Screenshot grounding data
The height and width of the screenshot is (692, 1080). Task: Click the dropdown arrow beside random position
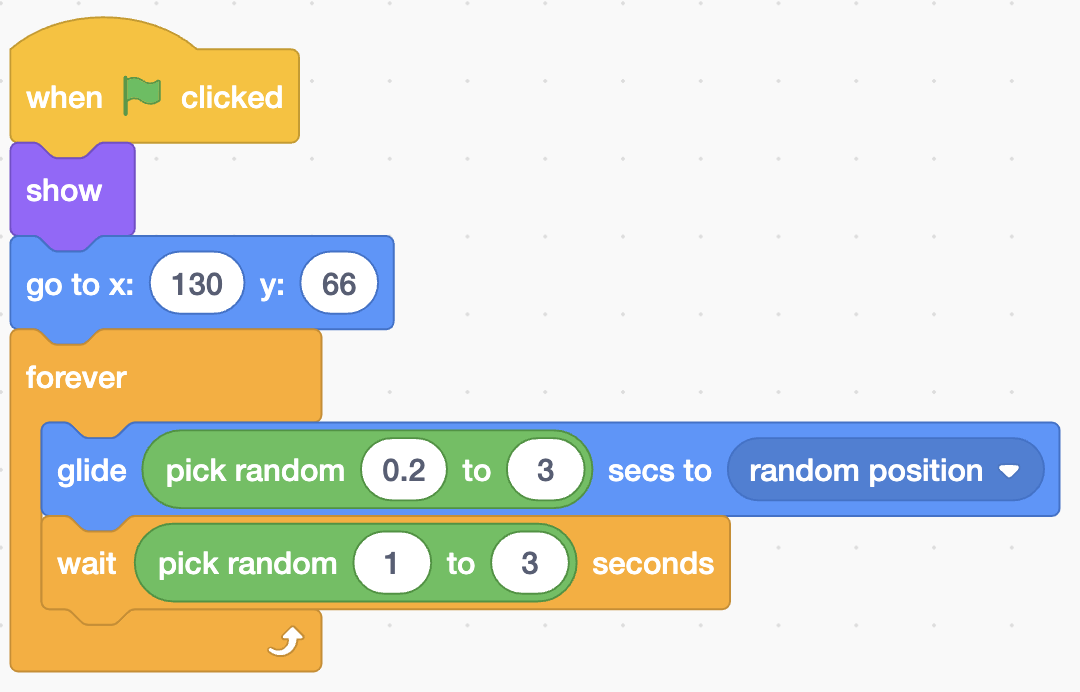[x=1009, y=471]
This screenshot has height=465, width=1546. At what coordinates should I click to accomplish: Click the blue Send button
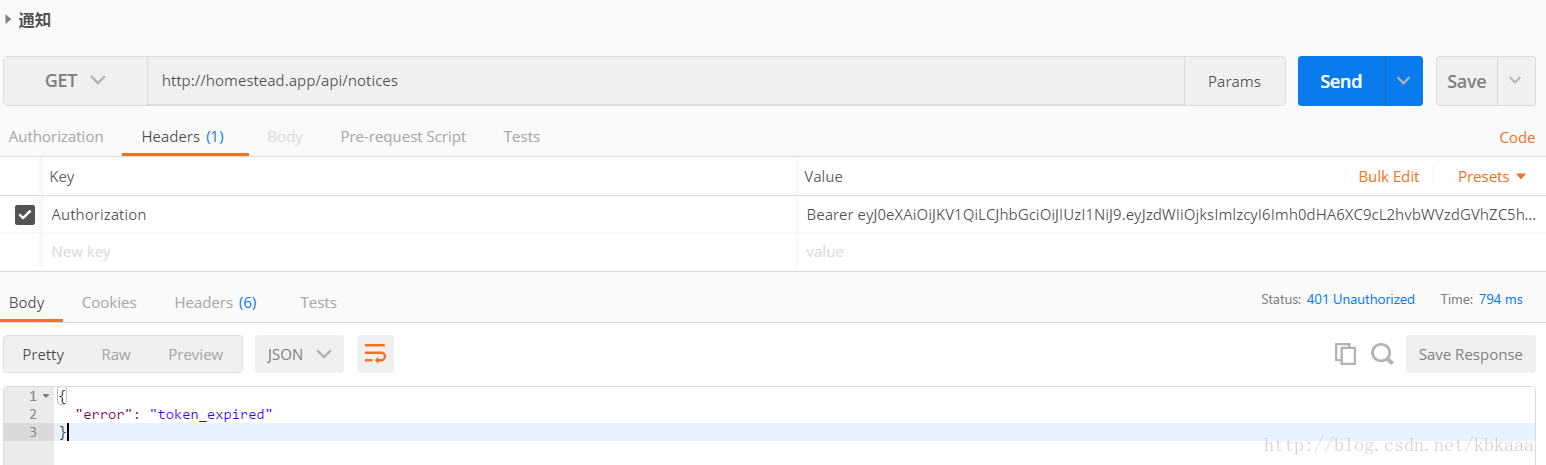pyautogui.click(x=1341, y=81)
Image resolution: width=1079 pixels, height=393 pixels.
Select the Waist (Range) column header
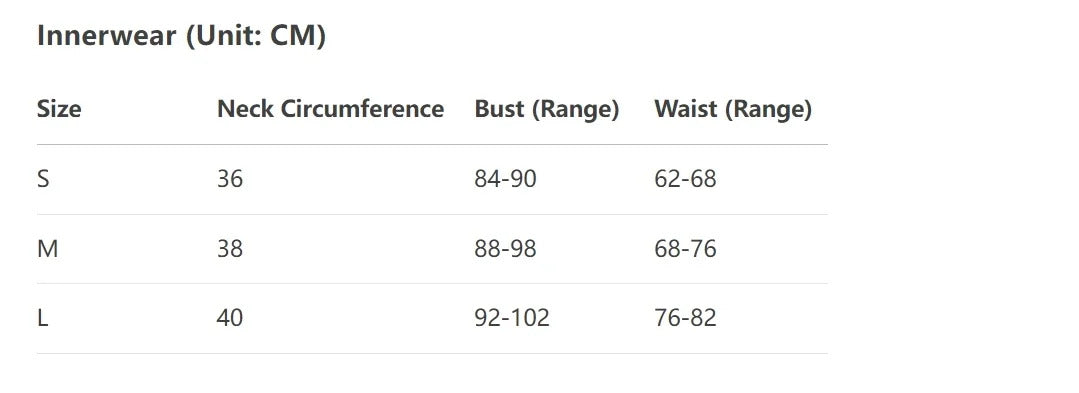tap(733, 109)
---
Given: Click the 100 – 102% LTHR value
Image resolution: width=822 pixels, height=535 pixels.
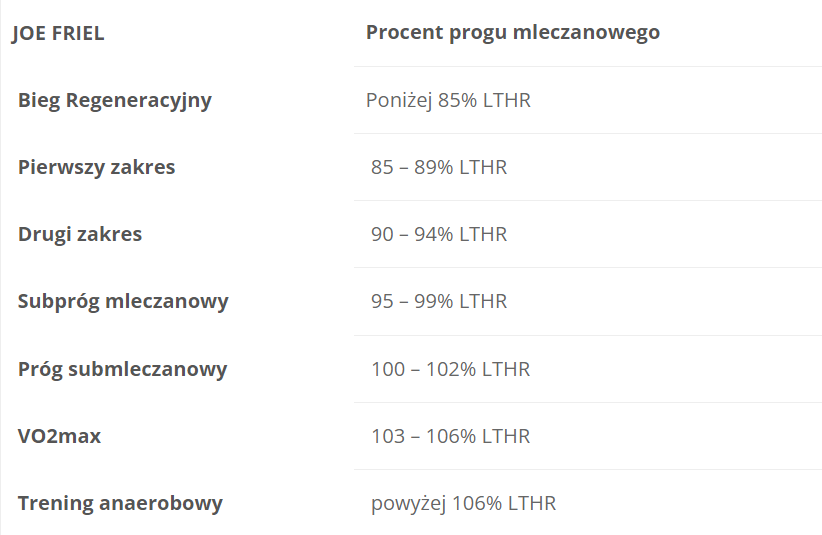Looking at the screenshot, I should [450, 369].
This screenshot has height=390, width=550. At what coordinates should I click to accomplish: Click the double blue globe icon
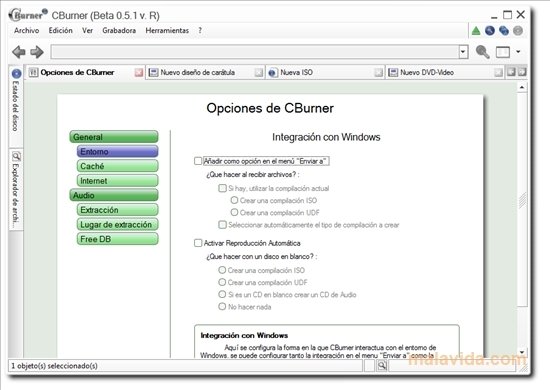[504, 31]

→ **Problem**:
Copy only this from above: the line containing "The height and", the line containing "Image resolution: width=1079", and all lines between, printed exactly. Leave out the pictures.

→ **Exercise solution**:
The height and width of the screenshot is (692, 1080). Task: Click the dropdown arrow beside random position
[x=1009, y=471]
This screenshot has height=465, width=1546. At what coordinates should I click to accomplish: Click the blue Send button
pyautogui.click(x=1341, y=81)
Image resolution: width=1079 pixels, height=393 pixels.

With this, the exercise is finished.